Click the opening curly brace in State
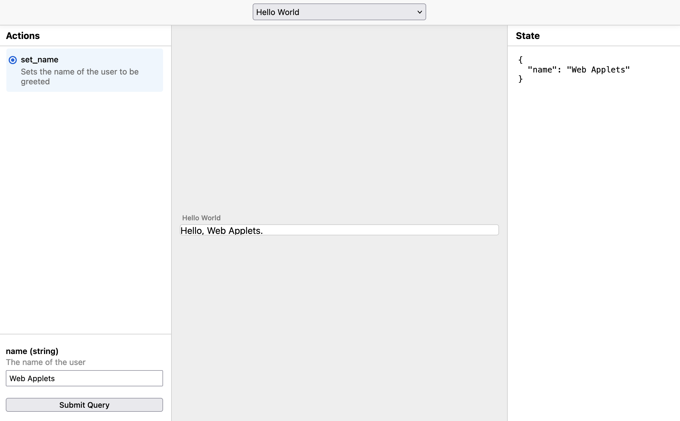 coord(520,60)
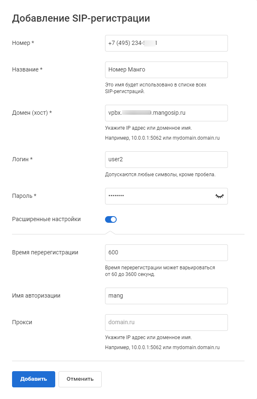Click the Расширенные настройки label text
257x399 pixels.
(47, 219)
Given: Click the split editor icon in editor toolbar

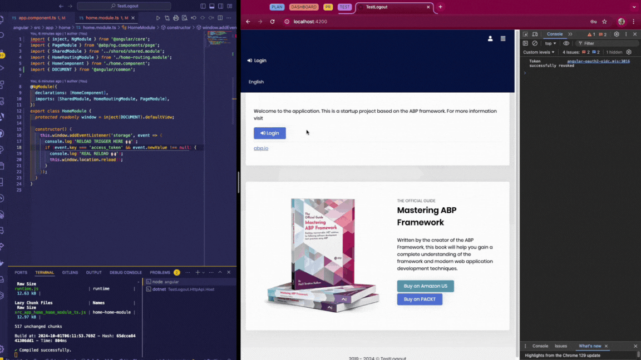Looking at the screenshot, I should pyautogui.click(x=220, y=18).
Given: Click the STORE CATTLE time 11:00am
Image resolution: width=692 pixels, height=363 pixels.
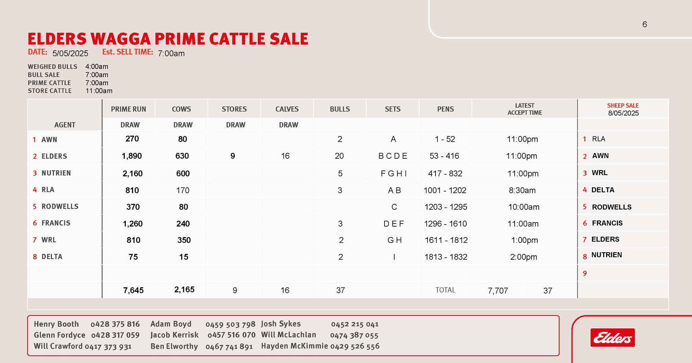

* Your task
Express each line of the listing above as a string in a JSON list, one string per line, omitting blank lines and the pictures.

* Worked answer
[
  "Click the opening curly brace in State",
  " coord(520,60)",
  "Click the Расширенные настройки label text",
  "257x399 pixels.",
  "(47, 219)",
  "Given: Click the split editor icon in editor toolbar",
  "Looking at the screenshot, I should pyautogui.click(x=220, y=18).",
  "Given: Click the STORE CATTLE time 11:00am",
  "Image resolution: width=692 pixels, height=363 pixels."
]